Recherche à risque et innovation
La force d’Inria : la diversité des approches de l’IA menées par ses équipes avec des spécialistes mondiaux de l’apprentissage, mais aussi avec des experts du traitement du signal audio et vidéo.
L’avenir de l’IA repose aussi sur les futurs travaux de jeunes chercheurs. Si la concurrence est rude avec les GAFAM qui offrent des moyens de calcul presque illimités, le milieu académique n’a pas pour autant dit son dernier mot : « Il y a chez Inria cette idée de la liberté de recherche, la possibilité de changer de sujet, de travailler plus sur l'éthique que sur un programme », remarque le chercheur.
C’est pourquoi Inria propose des actions exploratoires qui permettent aux scientifiques de travailler sur leurs idées pendant deux ans afin de les tester. Et Marc Schoenauer d’ajouter :
Cette liberté est l’occasion de prendre des risques et de lancer des projets innovants, sans aucune garantie de réussite, mais qui pourraient ouvrir de vastes perspectives s’ils aboutissaient !
*Institut de développement et de ressources en informatique.
Biographie express
Marc Schoenauer est directeur de recherche Inria depuis 2001. Diplômé de l’École normale supérieure, il débute sa carrière au CNRS, au Centre de mathématiques appliquées de l’École polytechnique. Depuis la fin des années quatre-vingts, il mène des travaux en intelligence artificielle, à la frontière entre optimisation "stochastique" (utilisant des familles de variables aléatoires) et apprentissage automatique. Il crée en 2003, avec Michèle Sebag, l’équipe TAO (Thème apprentissage et optimisation) qui est commune à Inria, au CNRS et à l’université Paris-Sud. Il a aussi participé au comité de rédaction de nombreuses revues scientifiques et a lui-même cosigné une centaine d’articles. Référent recherche sur le rapport Villani, il s’implique aujourd’hui dans la mise en place de la stratégie IA en France et en Europe.

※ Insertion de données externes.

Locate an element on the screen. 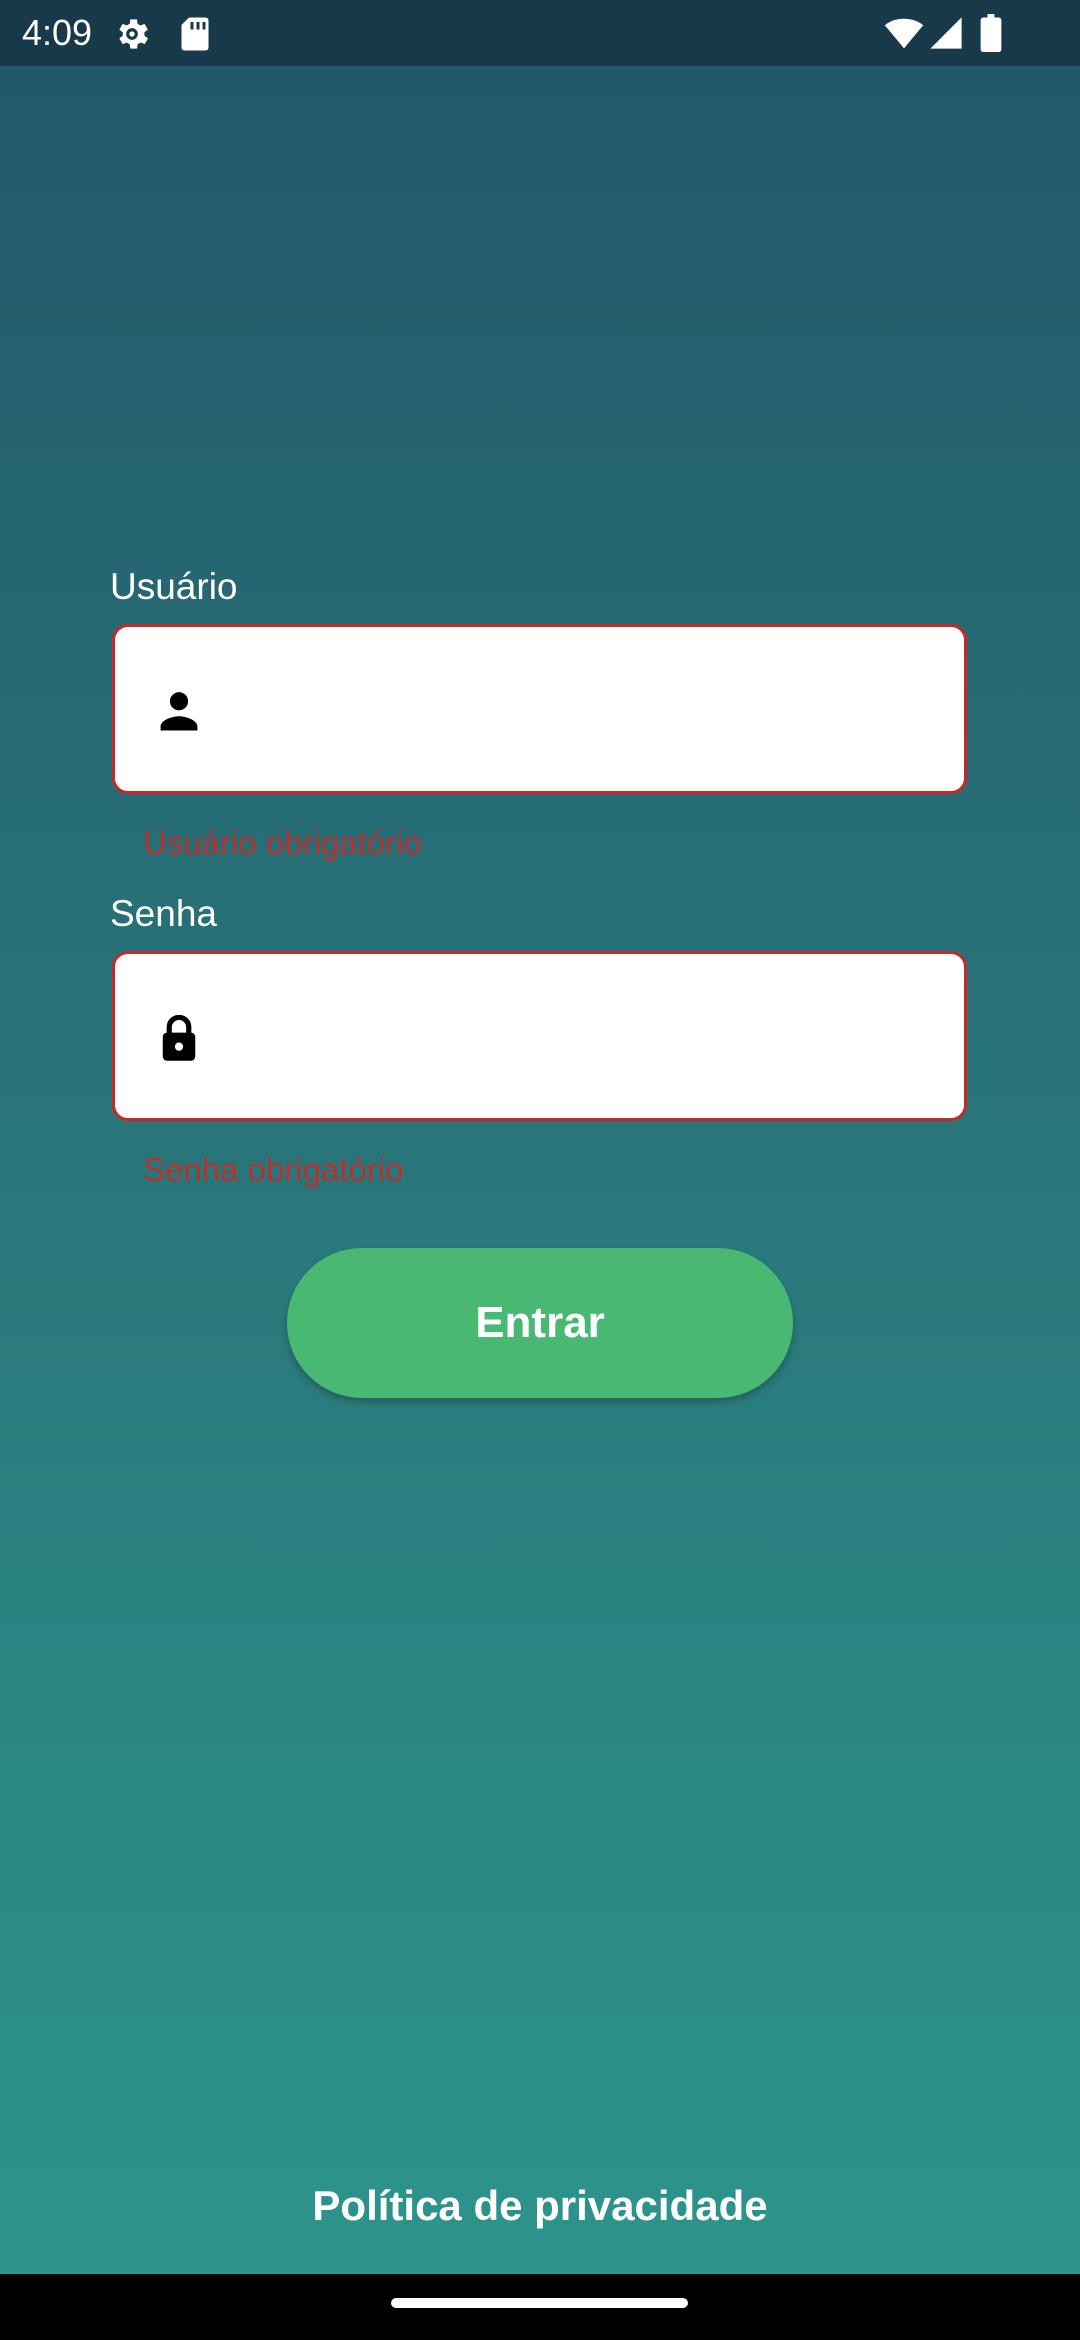 Image resolution: width=1080 pixels, height=2340 pixels. login-button: Entrar is located at coordinates (540, 1323).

L’IA au service de la distribution d’énergie
Dans l'équipe TAU, les chercheurs Isabelle Guyon et Marc Schoenauer s’intéressent à l’optimisation de la distribution de l'électricité sur les réseaux dits Power grids, thématique qui avait été lancée par Olivier Teytaud, aujourd’hui chez Facebook AI Research. Il s’agit de systèmes fortement régulés qui doivent à tout moment répondre à des demandes variées d'électricité de la part des consommateurs.
De plus, l’imprévisibilité des énergies renouvelables due à leur dépendance aux conditions météorologiques complexifie l’exploitation de ces réseaux. Conséquence ? Il revient à des opérateurs humains d’agir pour assurer leur bon fonctionnement et leur sécurité. Les chercheurs travaillent sur des outils d'assistance aux opérateurs afin d'accroître la sécurité et de réduire les coûts. Développée à partir de données historiques, l’IA opérationnelle suggère par la suite des actions correctives en temps réel, afin que la puissance circulant dans chaque ligne ne dépasse pas les limites données (pas de surcharge électrique) et que la répartition de la puissance dans le réseau soit la plus régulière possible.